Task instructions
List each line of the data that holds the string "computer", please.

Collected data:
+---+
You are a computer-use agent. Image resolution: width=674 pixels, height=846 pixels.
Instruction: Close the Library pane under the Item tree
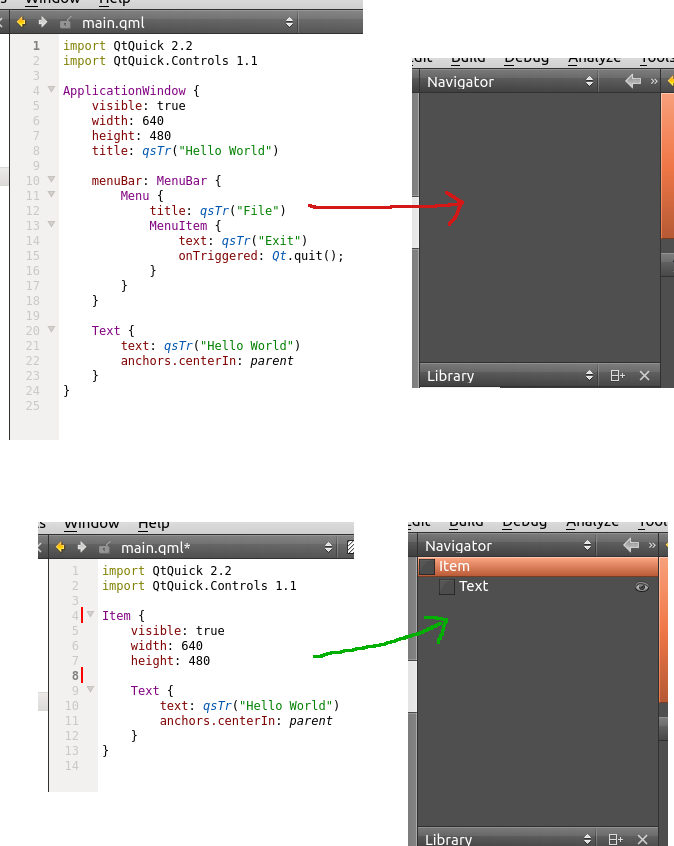point(644,839)
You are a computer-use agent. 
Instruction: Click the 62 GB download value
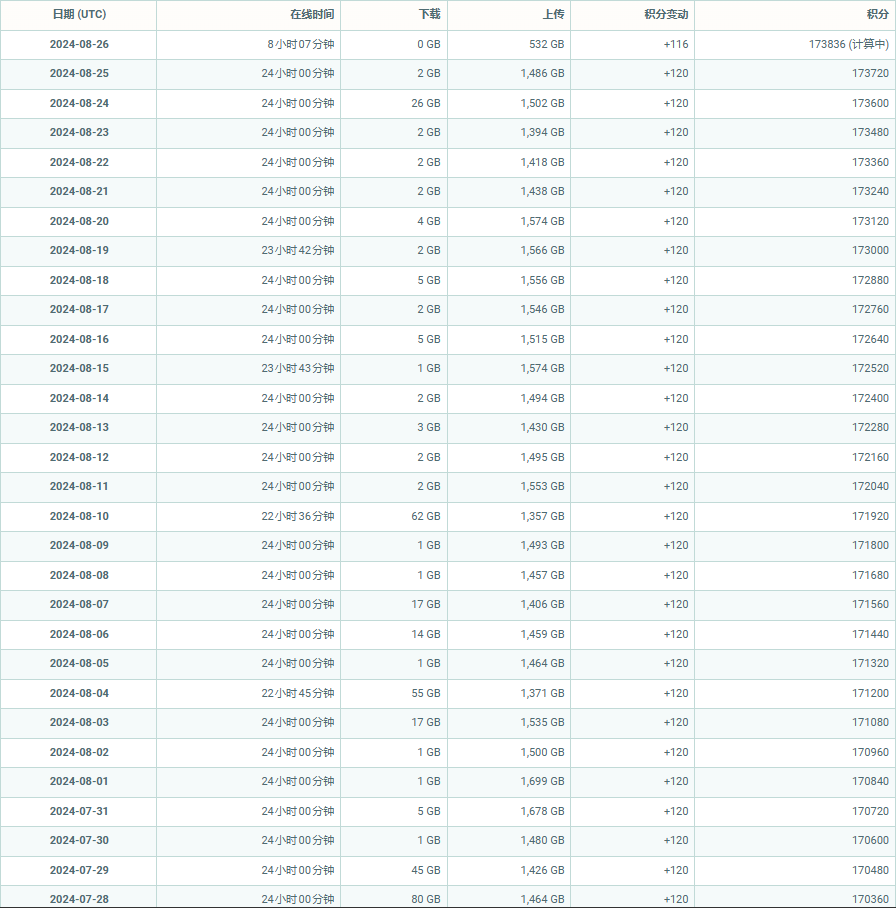(425, 516)
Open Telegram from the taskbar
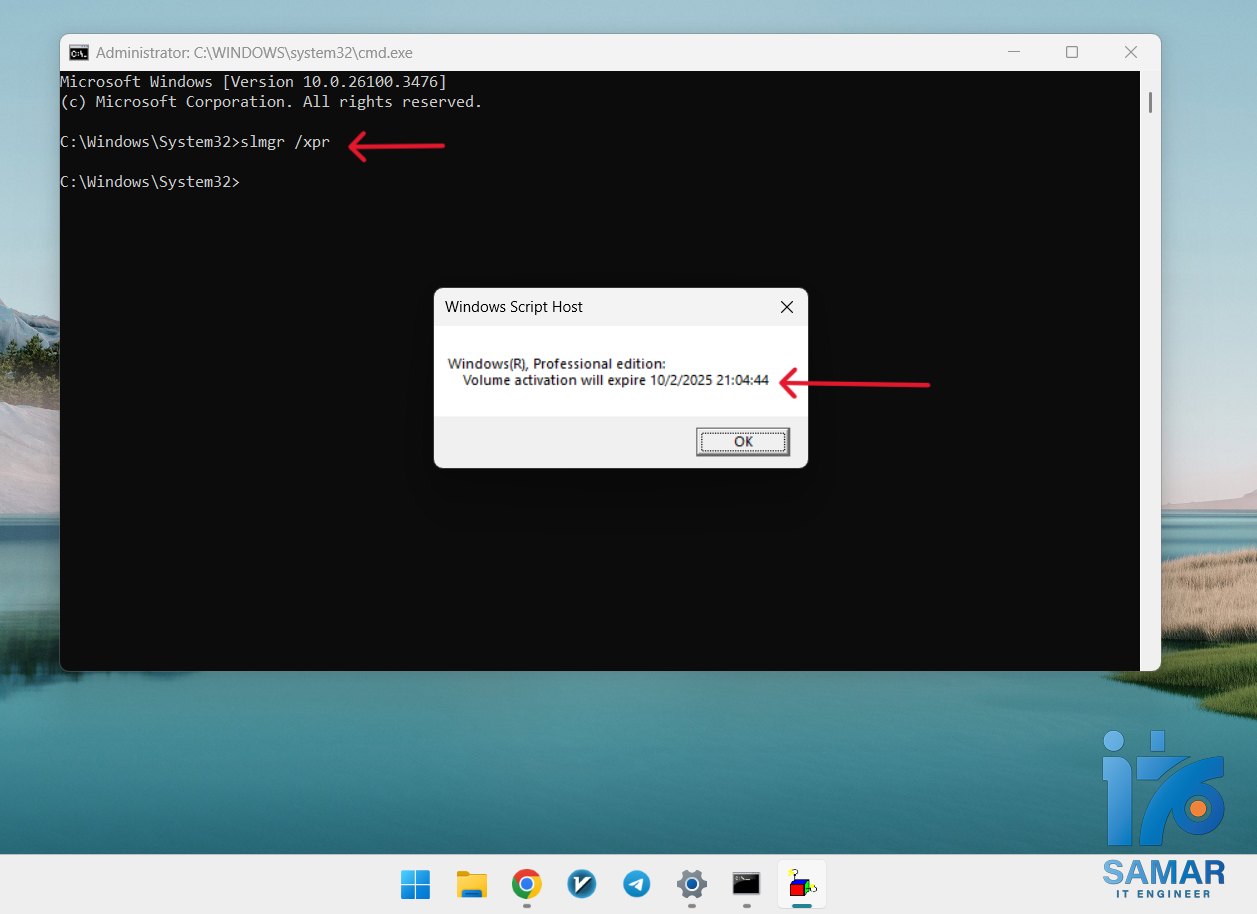The height and width of the screenshot is (914, 1257). (637, 884)
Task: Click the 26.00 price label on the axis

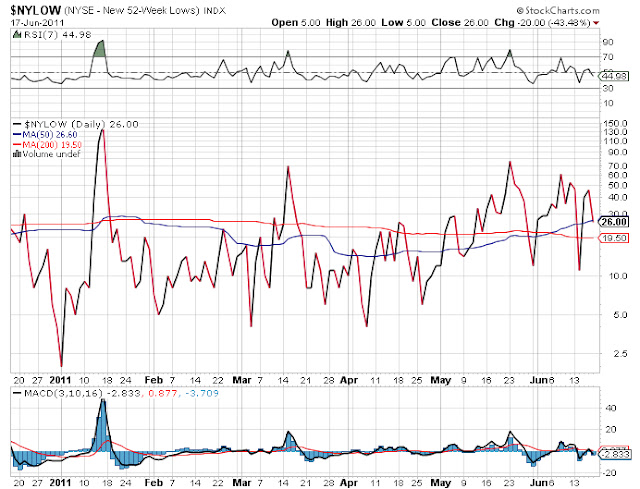Action: pyautogui.click(x=614, y=222)
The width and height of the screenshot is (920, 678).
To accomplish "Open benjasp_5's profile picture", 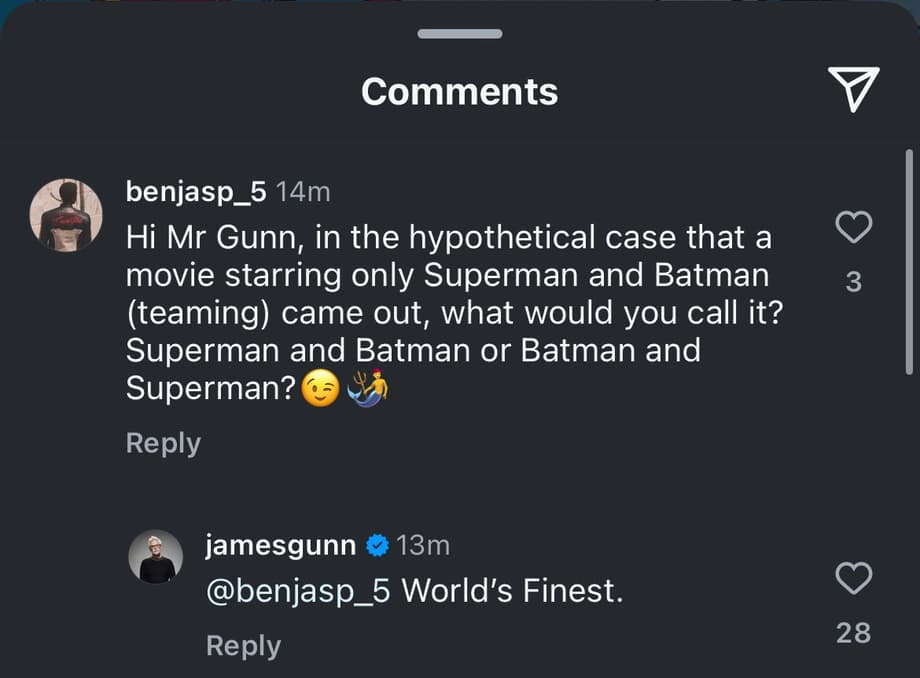I will (x=65, y=215).
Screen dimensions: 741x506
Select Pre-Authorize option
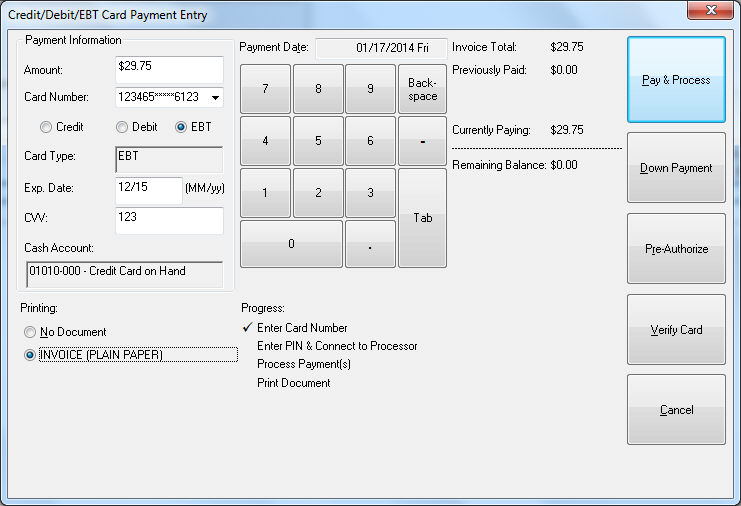tap(676, 249)
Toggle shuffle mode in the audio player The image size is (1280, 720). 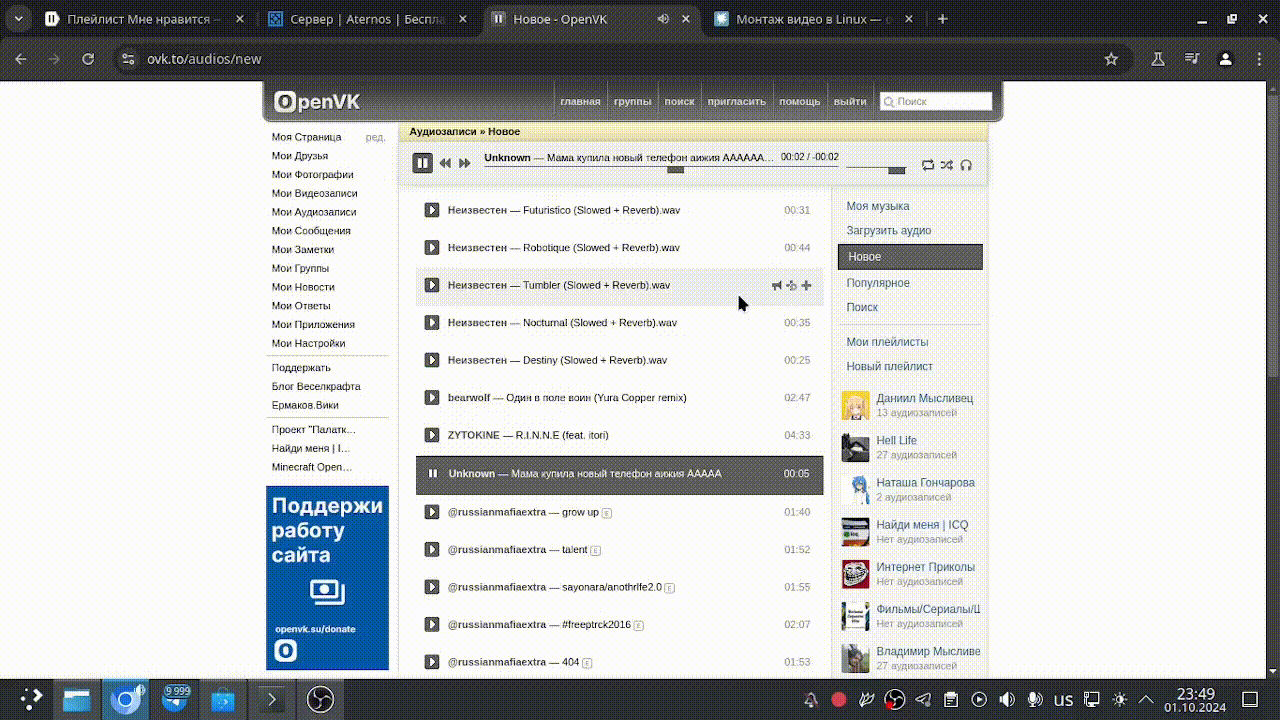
+---+
Solution for this task
You are a computer-use agent. Image resolution: width=674 pixels, height=846 pixels.
You are a computer-use agent. 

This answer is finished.